The public conception of Sam as a good ol’ country boy wearing a soft velvet glove misses the fact that there’s an iron fist within. —  Sam Walton: The Inside Story of America's Richest Man by Vance Trimble.

(12:00) People often ask me, “When are you going to retire?” And I answer, “Retire from what?” I’ve never worked a day in my life. Everything I’ve done has been because I’ve loved doing it, because it was enthralling. — Am I Being Too Subtle?: Straight Talk From a Business Rebel by Sam Zell. (Founders #269)

(16:00) “I am not interested in managing a clothing factory. What you need, and I would like to run, is a craftsman’s workshop, in which we would recruit the very best people in the trade, to reestablish in Paris a salon for the greatest luxury and the highest standards of workmanship. It will cost a great deal of money and entail much risk.” — Christian Dior to Marcel Boussac

(17:00) Arnault believed that luxury brands could be larger than anyone at the time imagined.

## Data provided:
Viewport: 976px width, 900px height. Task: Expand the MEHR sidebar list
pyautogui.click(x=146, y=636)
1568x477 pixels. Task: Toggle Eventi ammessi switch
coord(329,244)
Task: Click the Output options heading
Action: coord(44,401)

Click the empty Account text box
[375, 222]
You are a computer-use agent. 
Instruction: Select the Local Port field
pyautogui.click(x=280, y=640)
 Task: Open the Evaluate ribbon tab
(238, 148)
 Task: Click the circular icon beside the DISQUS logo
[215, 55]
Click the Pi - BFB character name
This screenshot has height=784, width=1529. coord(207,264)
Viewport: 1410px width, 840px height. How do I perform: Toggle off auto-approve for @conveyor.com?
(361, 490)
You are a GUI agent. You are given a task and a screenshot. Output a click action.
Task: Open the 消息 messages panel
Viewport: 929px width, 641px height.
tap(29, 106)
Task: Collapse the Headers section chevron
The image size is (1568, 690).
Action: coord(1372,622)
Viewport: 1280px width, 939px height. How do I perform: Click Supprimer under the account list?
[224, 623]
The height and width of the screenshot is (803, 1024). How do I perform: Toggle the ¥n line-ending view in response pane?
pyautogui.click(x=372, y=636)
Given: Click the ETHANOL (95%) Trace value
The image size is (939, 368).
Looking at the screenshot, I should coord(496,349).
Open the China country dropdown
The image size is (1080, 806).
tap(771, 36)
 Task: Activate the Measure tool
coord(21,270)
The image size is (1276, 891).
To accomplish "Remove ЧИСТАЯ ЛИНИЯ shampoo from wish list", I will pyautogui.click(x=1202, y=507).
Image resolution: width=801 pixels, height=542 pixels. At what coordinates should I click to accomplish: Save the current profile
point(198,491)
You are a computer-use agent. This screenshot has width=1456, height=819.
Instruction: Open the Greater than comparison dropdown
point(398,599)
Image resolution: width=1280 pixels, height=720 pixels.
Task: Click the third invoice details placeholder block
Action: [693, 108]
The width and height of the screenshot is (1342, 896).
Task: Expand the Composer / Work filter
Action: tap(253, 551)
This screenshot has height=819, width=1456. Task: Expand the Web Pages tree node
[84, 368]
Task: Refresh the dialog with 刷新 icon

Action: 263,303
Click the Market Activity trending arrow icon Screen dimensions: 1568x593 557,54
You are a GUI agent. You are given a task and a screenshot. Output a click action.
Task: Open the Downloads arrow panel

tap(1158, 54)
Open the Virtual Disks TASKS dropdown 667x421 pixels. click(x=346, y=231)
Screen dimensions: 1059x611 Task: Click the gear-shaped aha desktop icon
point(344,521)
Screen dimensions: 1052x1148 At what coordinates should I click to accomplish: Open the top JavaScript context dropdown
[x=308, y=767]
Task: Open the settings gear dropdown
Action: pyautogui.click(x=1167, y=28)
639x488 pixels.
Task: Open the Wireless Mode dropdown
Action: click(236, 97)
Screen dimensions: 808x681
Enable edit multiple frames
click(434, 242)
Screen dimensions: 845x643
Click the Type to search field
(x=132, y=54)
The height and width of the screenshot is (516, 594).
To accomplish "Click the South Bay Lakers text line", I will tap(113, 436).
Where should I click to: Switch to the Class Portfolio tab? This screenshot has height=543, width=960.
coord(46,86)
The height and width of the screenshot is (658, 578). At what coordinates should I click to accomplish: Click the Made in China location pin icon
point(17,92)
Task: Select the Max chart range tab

## Goal 1:
In the quotations about business leaders, what did Arnault believe about luxury brands?
## Goal 2:
Carry on the quotations about business leaders from the line about Arnault onward.

## Answer 1:
He believed they could be larger than anyone at the time imagined.

## Answer 2:
(20:00) Arnault said this 35 years ago: “My ten-year objective is that LVMH's leading position in the world be further strengthened in the luxury goods sector. I believe that there will be fewer and fewer brand names capable of retaining a worldwide presence and that those of our group will be among them as we will provide them with the means for growth.”

(25:00) There are huge advantages for the early birds. When you're an early bird, there's a model that I call surfing—when a surfer gets up and catches the wave and just stays there, he can go a long, long time. But if he gets off the wave, he becomes mired in shallows. But people get long runs when they're right on the edge of the wave, whether it's Microsoft or Intel or all kinds of people, including National Cash Register. Surfing is a very powerful model.”  —  the NEW Poor Charlie's Almanack: The Wit and Wisdom of Charlie Munger. (Founders #329)

(25:00) One thing I learned from having dinner with Charlie was the importance of getting into a great business and STAYING in it. There’s a tendency in human nature to mess up a good thing because of an inability to sit still.

(25:00) The incredible career of Les Schwab: Les Schwab Pride In Performance: Keep It Going! by Les Schwab. (Founders #330)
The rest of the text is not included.